Wie steht ihr zum Thema „Vapen“? Warum vapen viele Jugendliche? Ist Vapen gesundheitsschädlich und macht es süchtig? Warum ist Vapen umweltschädlich? Was könnte man tun, damit weniger Jugendliche vapen? Wie verhalte ich mich in Situationen, in denen mir „das Dampfen“ angeboten wird? Diese und weitere Fragen wurden mithilfe unterschiedlicher Methoden eingehend besprochen. Dabei sammelten die Siebtklässler beispielsweise sehr kreative Vorschläge, was Industrie oder auch Politik machen könnte, damit möglichst wenig Jugendliche zum Vapen verführt werden. Dass Vapen gesundheits- und umweltschädlich ist, wurde eingehend erörtert. Anhand der Fragestellung, warum Jugendliche vapen, wurde über eine Tauschbörse von „Lebenswertmarken“ herausgefunden, welche Glücksmomente im Alltag zu jedem einzelnen passen, um diese dann anstelle von Suchtmitteln zu aktivieren, wenn es einem nicht gut geht. Wichtig ist, sich immer wieder bewusst zu machen, was im Alltag Spaß macht, damit man Süchten widerstehen kann.

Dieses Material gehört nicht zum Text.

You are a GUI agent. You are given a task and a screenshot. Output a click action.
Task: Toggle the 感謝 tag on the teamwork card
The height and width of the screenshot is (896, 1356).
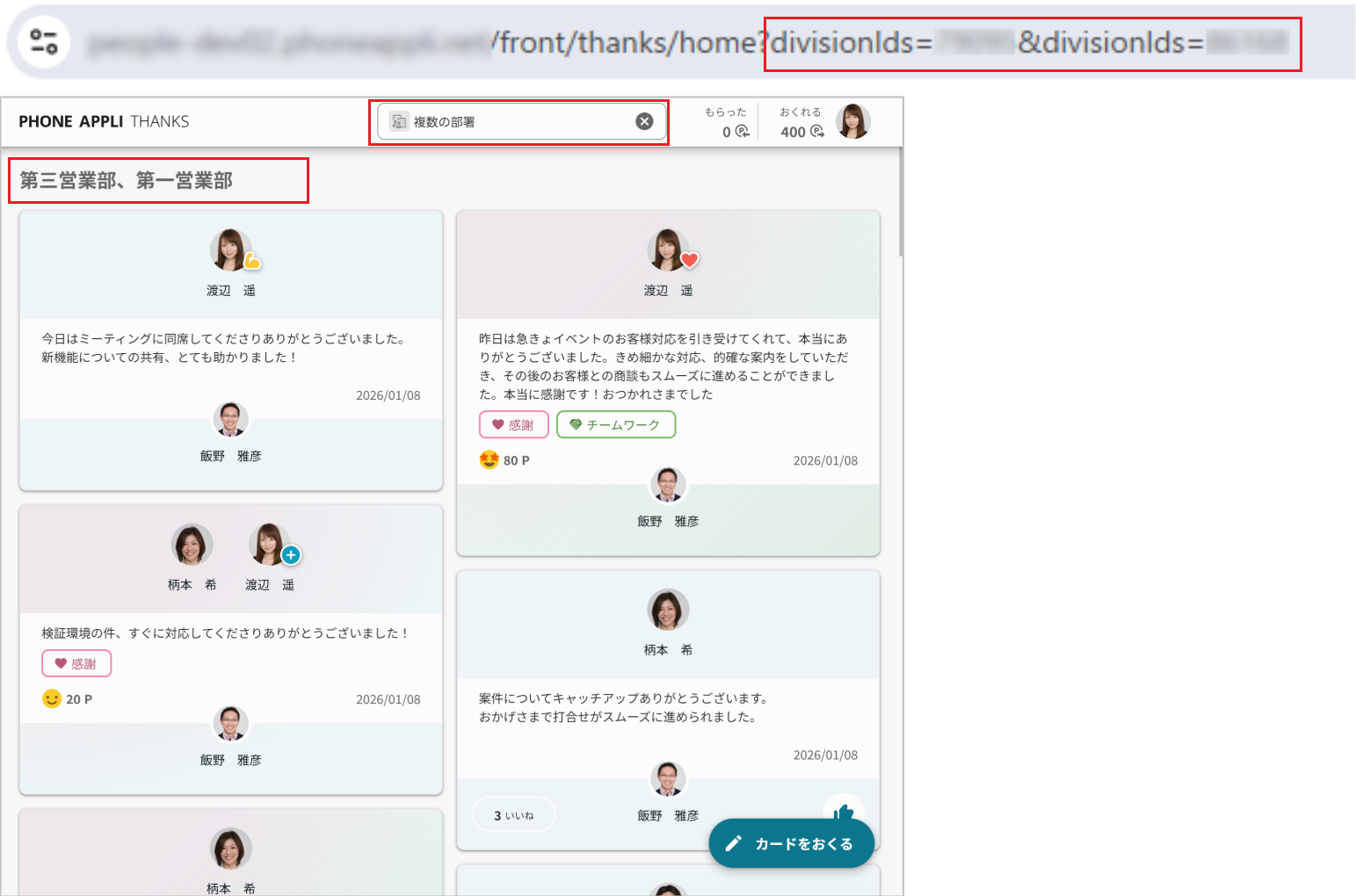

Das Vape-Projekt fand ein durchweg positives Feedback, weil die Schülerinnen und Schüler viel Neues erfahren haben und im „geschützten Raum“ persönlich Stellung nehmen konnten, ohne bewertet zu werden. Einhellig abschreckend fanden unsere Siebtklässler, dass selbst ein kurzzeitiger Konsum von Nikotin-Vapes bei Kindern und Jugendlichen zu einer Abhängigkeit führt, weil das Gehirn in der Entwicklung besonders anfällig für Suchtmittel ist.

Vielen Dank an Petra Nachbar, Julia Wieschhaus und Caroline Prange, den Mitarbeiterinnen der Caritas-Suchtprävention Dülmen, für die professionelle Aufklärungsarbeit!